### Tasks to carry out
A. List every baseball team named in the passage about Hodes's baseball career.
B. Write the next part of the passage about Hodes's baseball career, picking up after its last sentence.

### Passage provided
== Segment start ==

Hodes returned to the White Stockings in 1871, when the team joined the first all-professional league, the National Association. Hodes's first National Association game with Chicago came on May 8, against the Cleveland Forest Citys at the Union Base-Ball Grounds in Chicago. Playing catcher for the team, he had two hits, two runs scored, and two runs batted in (RBI) in Chicago's 14–12 victory. Though Hodes was Chicago's main catcher during the season, manager Jimmy Wood also used him as a third baseman, shortstop, and outfielder. The White Stockings' season was interrupted on October 8, when the Great Chicago Fire consumed their ballpark, uniforms, and equipment. Other teams loaned them supplies to finish the year, and they played the rest of their regularly scheduled games on the road. Despite these challenges, the White Stockings remained in contention for the league title until the final day of the season (October 30), when they faced the Philadelphia Athletics in a game that would determine the champion. Catching that day, Hode was hitless in three at bats as Philadelphia won 4–1. In 28 games in 1871, Hodes batted .277 with 32 runs scored, 36 hits, two home runs (the only ones of his career), and 25 RBI.

==Troy Haymakers (1872)==
The White Stockings suspended operations after the 1871 season, but Wood was hired to manage the Troy Haymakers for 1872. He brought several of his Chicago players along, including George Zettlein, Bub McAtee, and Hodes. The catcher only appeared in 13 of the team's 25 games, but he continued to demonstrate his versatility by playing third base, shortstop, and outfield. In 13 games, Hodes batted .242 with 17 runs scored, 15 hits, and 10 RBI.

== Segment end ==

### Information given
== Segment start ==

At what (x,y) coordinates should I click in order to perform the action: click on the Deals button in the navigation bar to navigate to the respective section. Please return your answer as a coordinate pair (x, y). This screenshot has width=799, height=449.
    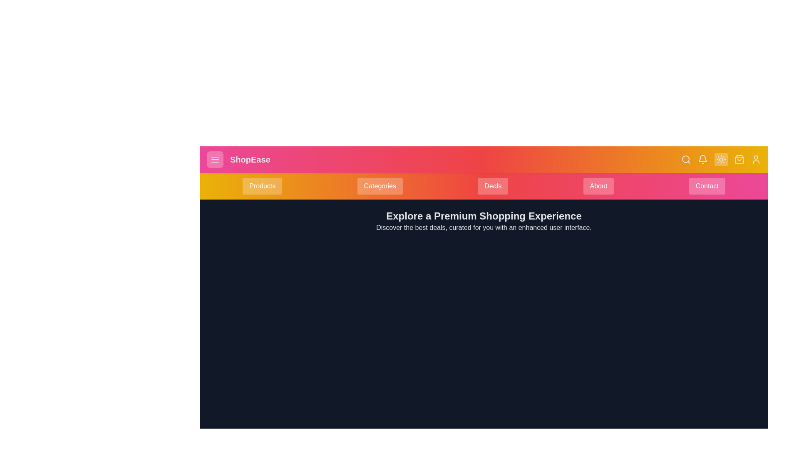
    Looking at the image, I should click on (493, 185).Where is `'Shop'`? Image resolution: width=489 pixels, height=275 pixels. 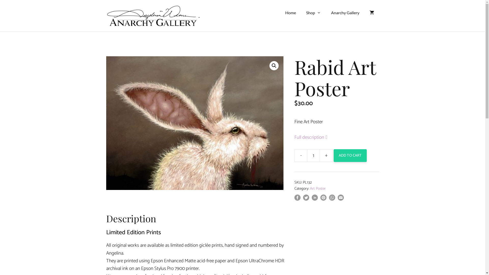 'Shop' is located at coordinates (313, 12).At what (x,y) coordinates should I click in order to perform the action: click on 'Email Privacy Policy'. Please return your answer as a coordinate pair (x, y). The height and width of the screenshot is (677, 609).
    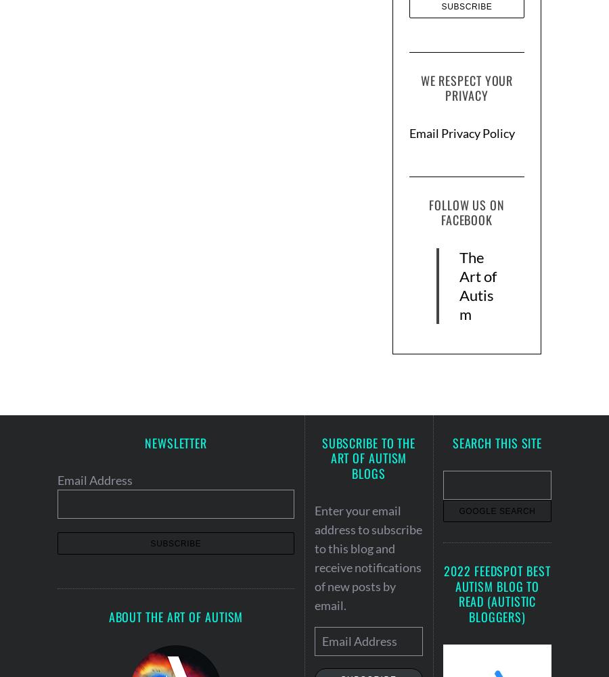
    Looking at the image, I should click on (461, 132).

== Segment end ==

### Your responses
A.
White Stockings
Cleveland Forest Citys
Philadelphia Athletics
Troy Haymakers

B.
Hodes left the Haymakers in June 1872, and returned to Chicago. He joined a local amateur team called the Aetnas. Ironically, one of Hodes's first games with his new club was played on June 16, 1872, when the Haymakers came to Chicago to play an exhibition game at the newly built 23rd Street Grounds. Troy beat the Aetnas, 12-2.

Hodes eventually jumped to the Aetnas' cross-town rival, the Actives.

Hodes's decision to leave the Haymakers proved to be a wise one, since the club went broke and disbanded in late July 1872. Six of Troy's former players joined the Brooklyn Eckfords for the rest of the 1872 season, but Hodes was not signed by the team.

At some point, Hodes took a job with the Chicago Post Office. An 1873 city directory lists Hodes as a letter carrier living at 454 State Street. Two brief items in the Chicago Evening Post, published in April and May 1873, state that he had been named the captain of the post-office clerks' baseball club.

==Brooklyn Atlantics (1874)==

In 1874, Hodes went back home to Brooklyn and joined the National Association's Brooklyn Atlantics. This time, he was used primarily as an outfielder, though he also played the positions of catcher, second base, and first base. However, Hodes battled fatigue throughout the year, which affected his performance on the field. On July 13, he was hitless in five at bats in a 6–4 victory over the Hartford Dark Blues at the Hartford Ball Club Grounds. After that game, manager Bob Ferguson decided his player needed rest and gave him the remainder of the season off. Though Hodes did not play any more games in 1874, he did umpire four contests, the last of these coming on October 3 when the Atlantics played the Baltimore Canaries. In 21 games, he batted .148 with eight runs scored, 12 hits, and seven RBI. His three-season totals in the NA included a .231 batting average, 57 runs scored, 63 hits, and 42 RBI in 62 games.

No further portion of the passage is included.